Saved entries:

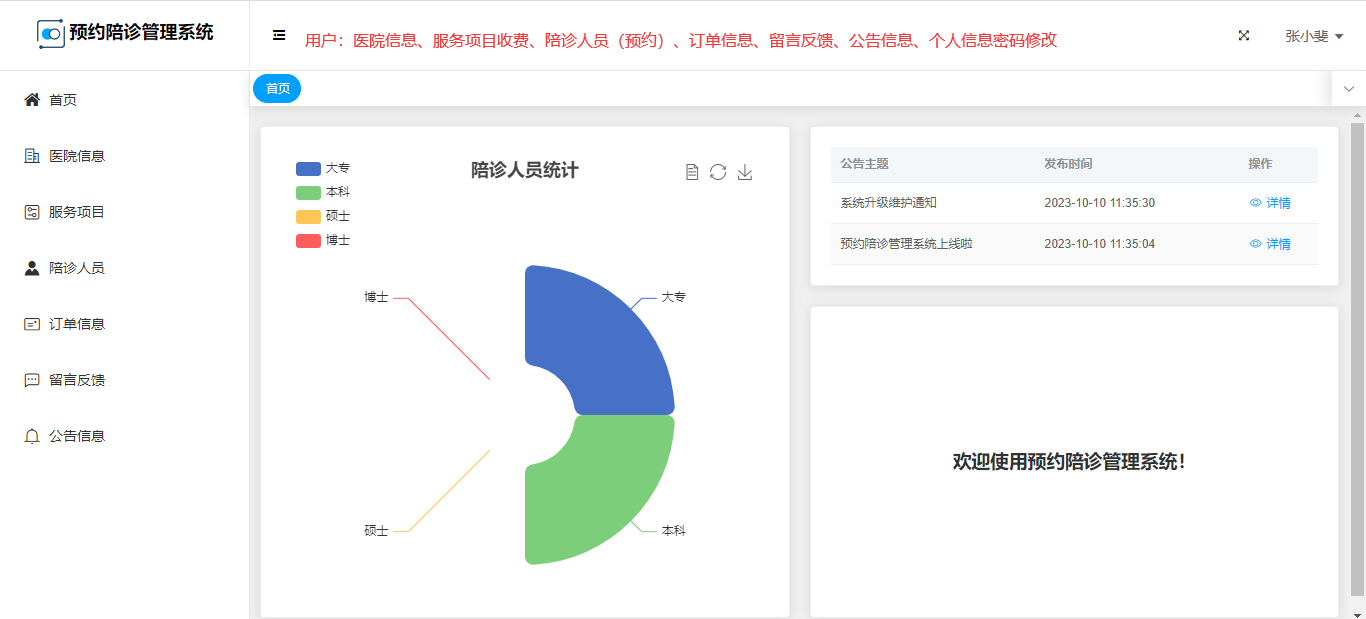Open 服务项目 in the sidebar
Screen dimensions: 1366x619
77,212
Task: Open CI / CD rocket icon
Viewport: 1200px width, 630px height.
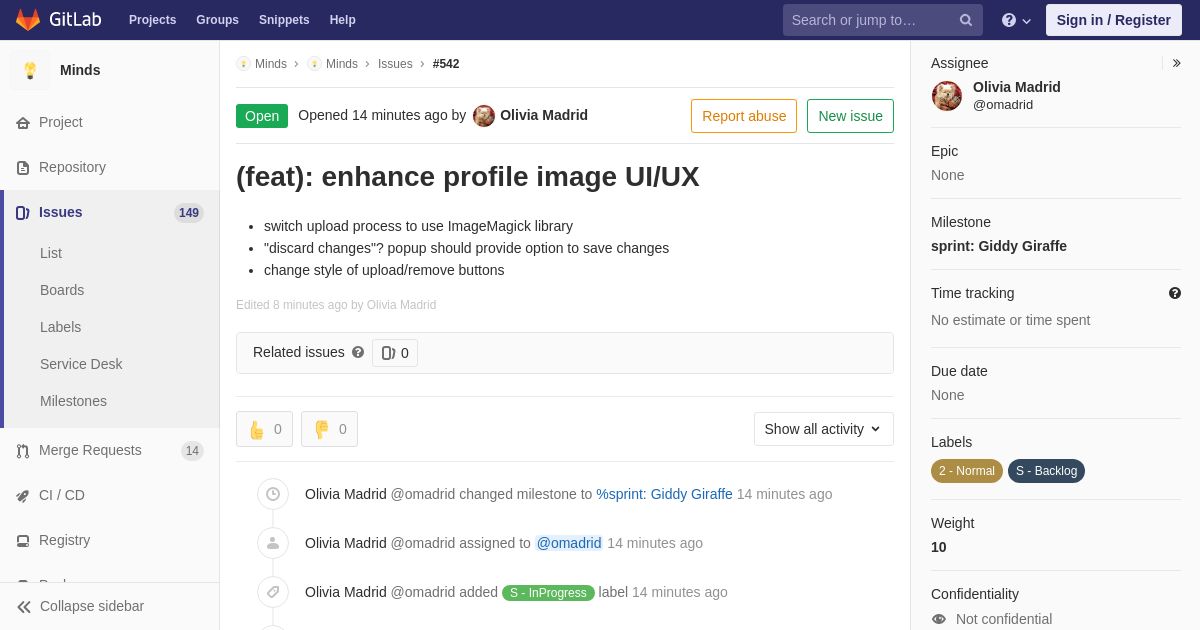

#### What the exercise asks
Only the lines from the one holding "Task: Open CI / CD rocket icon" through the end of the data are to be printed, exactly as they stand and with no pictures.

#### Output below
Task: Open CI / CD rocket icon
Viewport: 1200px width, 630px height.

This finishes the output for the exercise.